For example, what is the number of ways in which 3 yellow balls, 2 red balls and 4 green balls can be put in 5 baskets, each in one basket, using five of the balls. (in this example, n=9 , n1=3 , n2=2 , n3=4 and r=5.)

2. How is the number of r-combinations of such objects calculated? (where order does not matter at all, even between different groups)

Thank you very much in advance.

The first question that you state has a textbook-y answer (see below), however, the solution to the example you give is far from easy.

If there are n objects total but for which m groups of them n1, n2,..., nm of them are identical, where n1+n2+ ... +nm = n, then we can start with the usual result:

number of ways to arrange n objects = n!

and divide out the number of ways each group can be arranged among themselves, given by n1!, n2!, ... , nm!, to get

number of indistinguishable arrangements = n!/(n1!･n2!･...･nm!).

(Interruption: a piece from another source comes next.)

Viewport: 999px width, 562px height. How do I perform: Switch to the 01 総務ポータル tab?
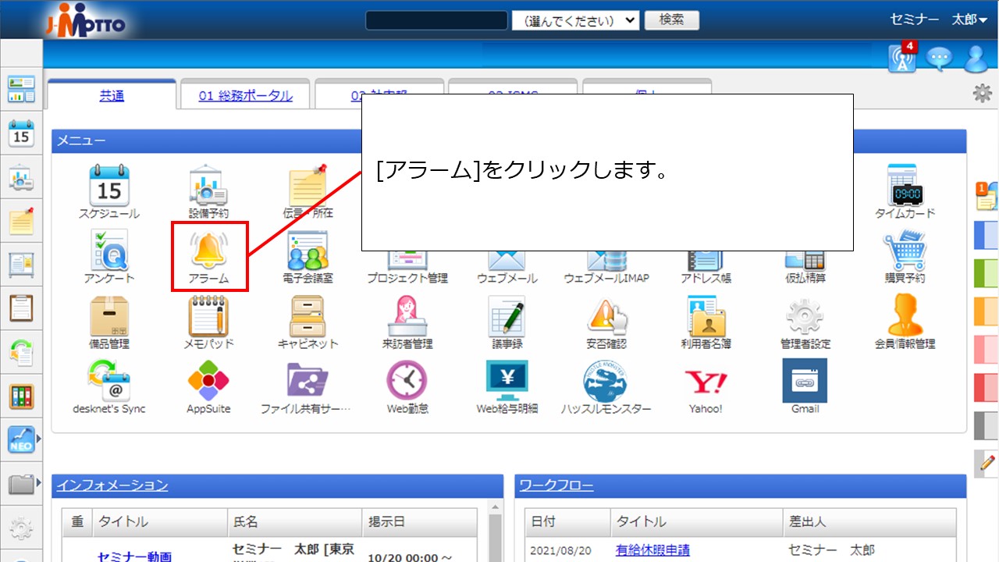click(x=245, y=96)
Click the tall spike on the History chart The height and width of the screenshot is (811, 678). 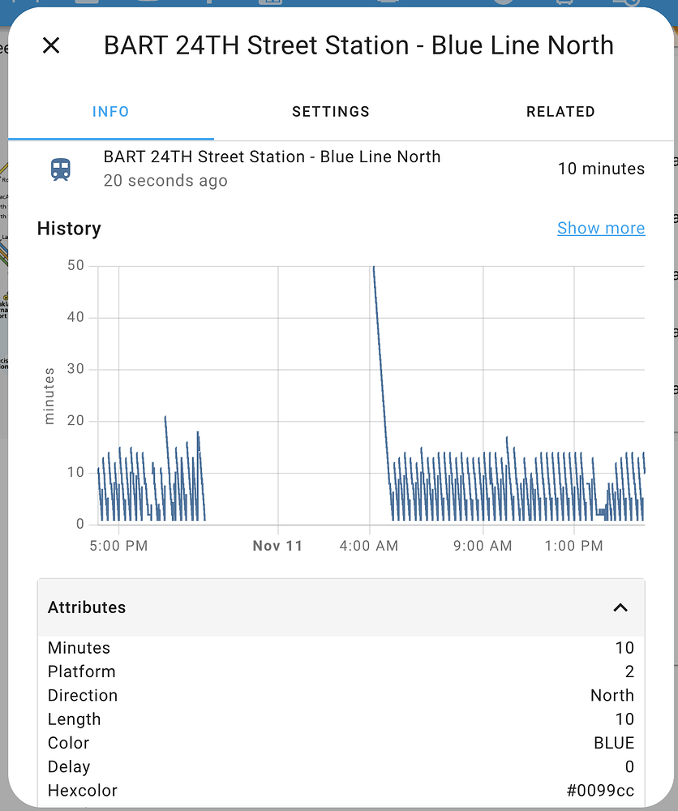[374, 324]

Dividing by the factorials of the number of elements in each group takes into account the fact that, since the elements are identical within each group, rearranging them within the group leaves the overall arrangement unchanged (indistinguishable from any other arrangement). This result can be found in any decent textbook.

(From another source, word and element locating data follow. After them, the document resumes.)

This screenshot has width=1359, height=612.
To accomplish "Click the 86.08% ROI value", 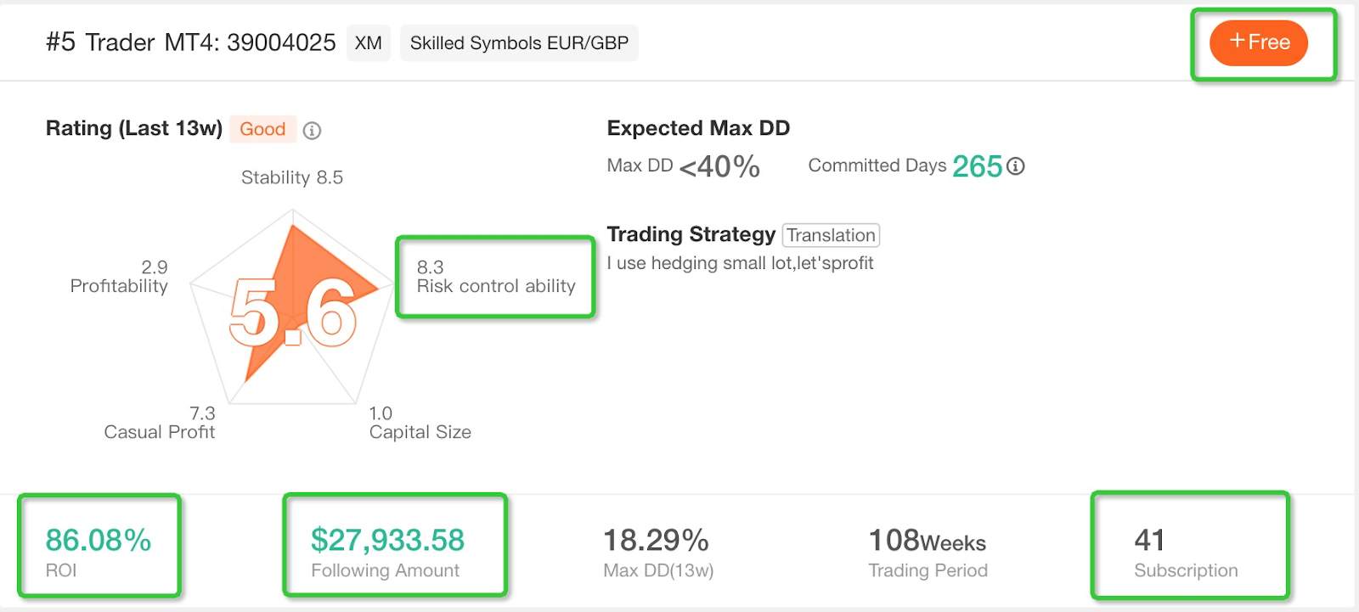I will click(99, 540).
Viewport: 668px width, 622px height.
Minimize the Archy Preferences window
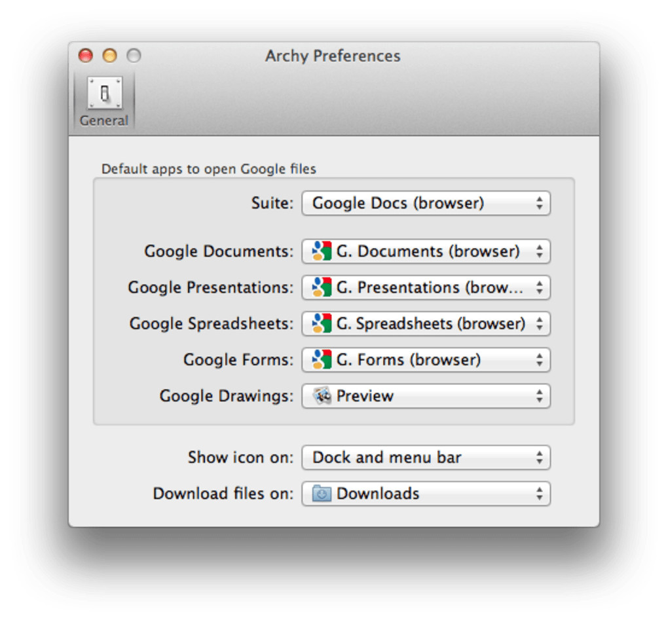pyautogui.click(x=109, y=56)

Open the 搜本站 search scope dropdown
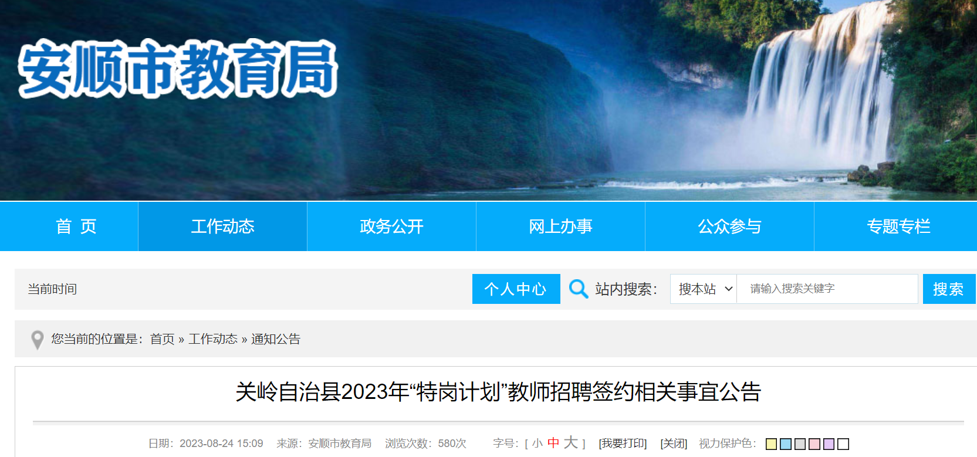pyautogui.click(x=704, y=289)
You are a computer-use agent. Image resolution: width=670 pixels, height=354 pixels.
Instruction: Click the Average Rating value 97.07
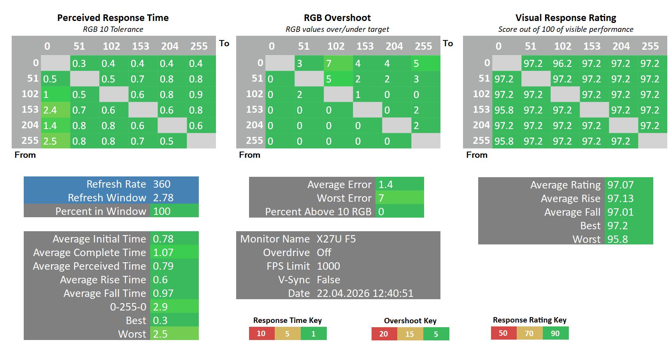click(628, 185)
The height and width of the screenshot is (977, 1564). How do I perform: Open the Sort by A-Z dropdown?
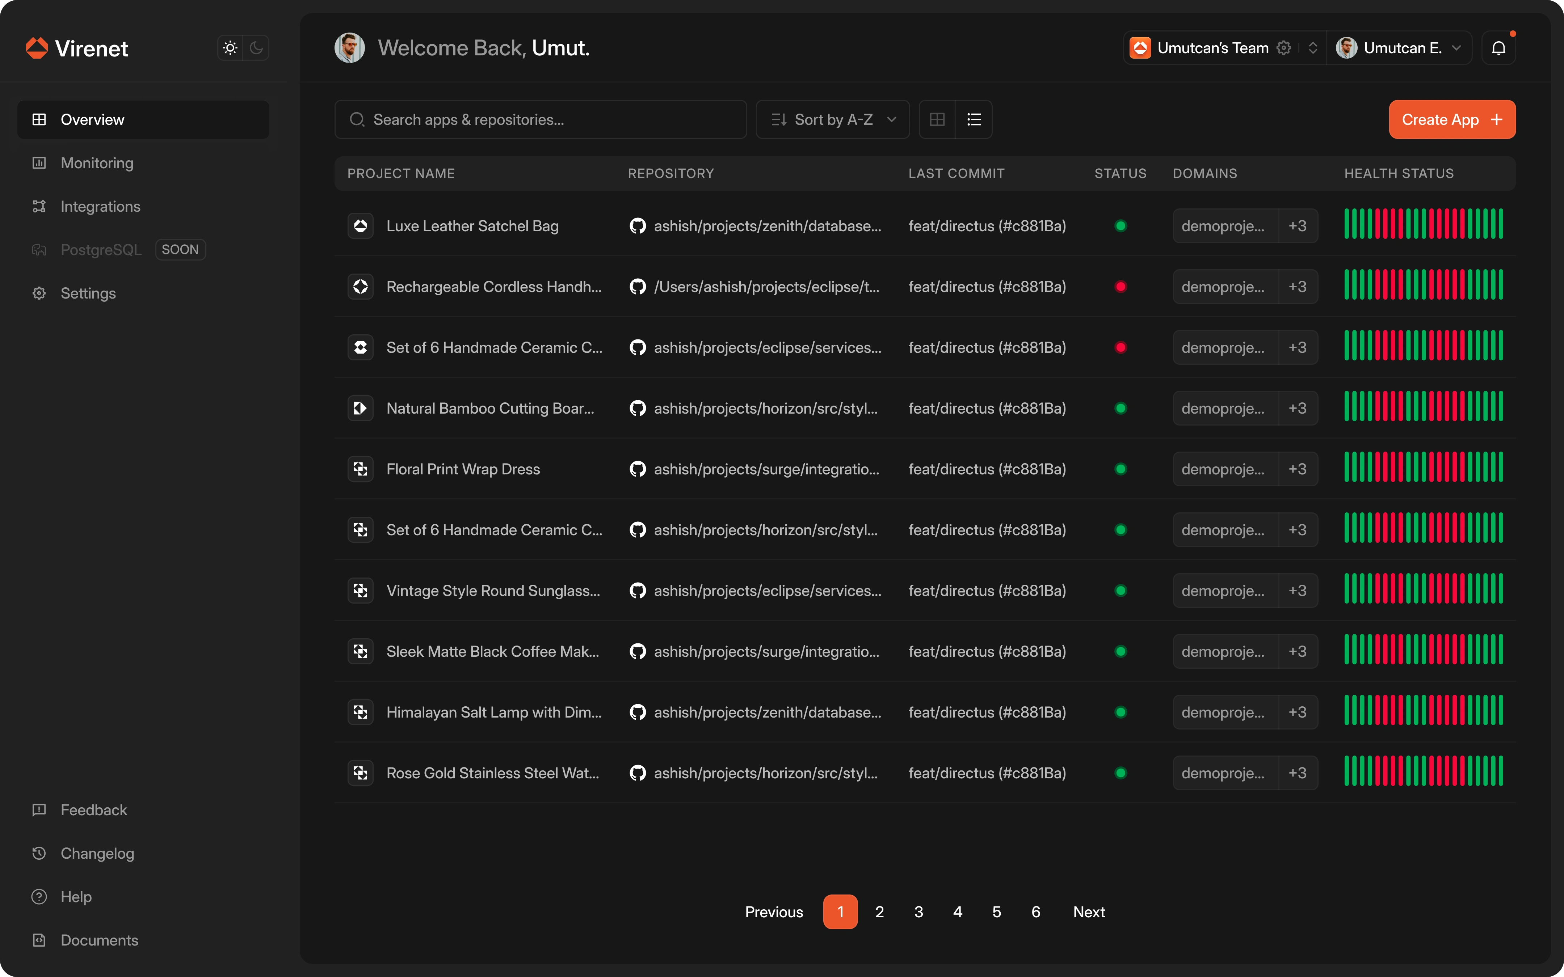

The example you give requires much more effort. The key complicating factor is that the original 9 balls are chosen to be placed in 5 bins. This brings up 2 new calculations, 1) how many ways can the 9 balls with the given colors be chosen for the 5 bins and 2) given the number of each color chosen, how many ways can they be arranged in the bins. This latter calculation takes into account the fact that the order of the bins is important, i.e., for instance, for Y=yellow, R=red and G=green, YRYGG and GYGRY are different even though the sequence has the same number of each color.

Let n1 = 3 = number of yellow balls, n2 = 2 = red balls, n3 = 4 = green balls. It is important that the constraint n1+n2+n3 = 5 be met for any combination of the ns. The accompanying table (attached image) lists the possible values of the number of balls in each group, observing the constraint, along with the number of ways this number can be chosen from the original set of balls, Cn, and finally the number of ways that the given number of balls can be arranged in the bins, Pn.

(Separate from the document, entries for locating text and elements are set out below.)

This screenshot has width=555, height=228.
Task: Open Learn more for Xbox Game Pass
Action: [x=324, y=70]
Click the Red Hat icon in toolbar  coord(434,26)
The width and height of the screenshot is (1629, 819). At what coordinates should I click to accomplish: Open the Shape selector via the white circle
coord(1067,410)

The value Cn is the number of ways, for each color, that m balls can be chosen from n total. Thus Cn1 = n!/[ (n-m)!m! ] where we have calculated the number of ways n balls can be chosen m ways, n!/m! and also taken into account the fact that we don't care what order the balls end up in once we have n of them, i.e., we divide out the ways they can be arranged = (n-m)! (we'll take care of the order in the next step). This is the textbook definition of combinations where order doesn't matter.

After we have calculated how many balls of each color we have put into the 5 bins, we calculate their permutations in the bins. This is done the same way as the textbook definition of permutatons given above

P(n1,n2,n3) = 5!/( n1!･n2!･n3! ).

The total number of ways to arrange the 9 balls with 3 colors into the 5 bins is 4550, as shown in the attached image. You should check the arithmetic, but the method of solution should be apparent. I have not figured out a general formula for the calculation. Perhaps you could come up with something.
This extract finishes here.